Hello Helen and welcome on here  I am another "beginner", in that I have only shown a couple of times at GCCF shows but I have attended a TICA show and it is much better in my humble opinion because with TICA, not only can you stay in the hall with your cat at all times and for as long as you wish, but you can bring your own cat to the show ring. With GCCF, they tell everyone to leave the hall during the morning between penning and lunchtime and only when the public are allowed in can exhibitors come and attend to their fur-kids. Also, TICA judges comment as they are judging in the show ring and you can hear what they say about your cat whereas GCCF judges do so on a little wheeled trolly which they take from pen to pen and you cannot tell what they think of your cat unless you find a judge who is willing to tell you. There are others who can tell you far more about the details of showing, how to enter a show and how to find out about where they are happening etc. I suggest visiting one or two sites and checking out some dates. I take it that your breeder has said it would be fine to show or perhaps you are considering showing your cat as a pet? Whichever governing body you choose, there is a category for household pets. With TICA, I know that you can enter a show without being a member of any club just to find out what its like.

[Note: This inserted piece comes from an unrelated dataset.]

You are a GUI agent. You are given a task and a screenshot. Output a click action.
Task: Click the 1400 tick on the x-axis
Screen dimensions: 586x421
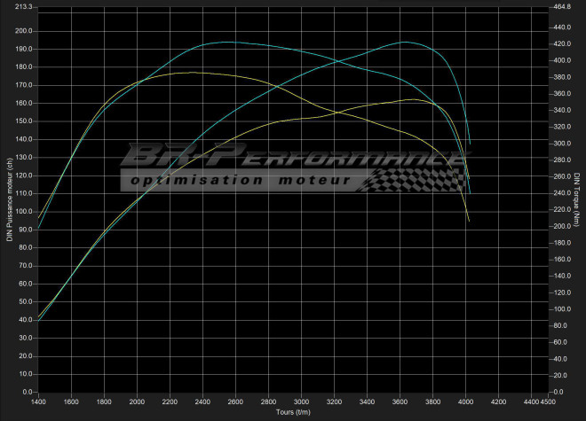pos(38,402)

Have a peep on here, for TICA and here for GCCF Shows or here for FIFe show dates/venues etc.


----------



## may (Nov 2, 2007)

I agree with Rraa. I also love the Tica shows and the people at Tica shows are more than happy to help


----------



## Sarnajes (Mar 30, 2008)

I show my cats at GCCF shows.

I have never shown with TICA or FIFe but might try it in future.


----------



## Schimmel (May 17, 2008)

I've shown with GCCF since 2002, I stopped all GCCF shows and started show TICA only around October last year and I will never do another GCCF show ever agin. I prefer being able to show my Ori's at a show where I can carry them in my arms all day long, where the judges are absolutely amazing, and where the other exhibitors are laid back and friendly. It's wonderful being able to be with your cat from start to finish (as opposed to being kicked out of the show hall and not allowed near your own cat again for at least 2 hours!) and to only have your cat handled by yourself and 4-6 judges depending on the number of rings. A lot of people also swear by FB shows and say they are great. I've not done one of those but have always her good feedback about them 

Why not try the shows you think your cat will enjoy most and take it from there?


----------



## Saikou (Apr 2, 2008)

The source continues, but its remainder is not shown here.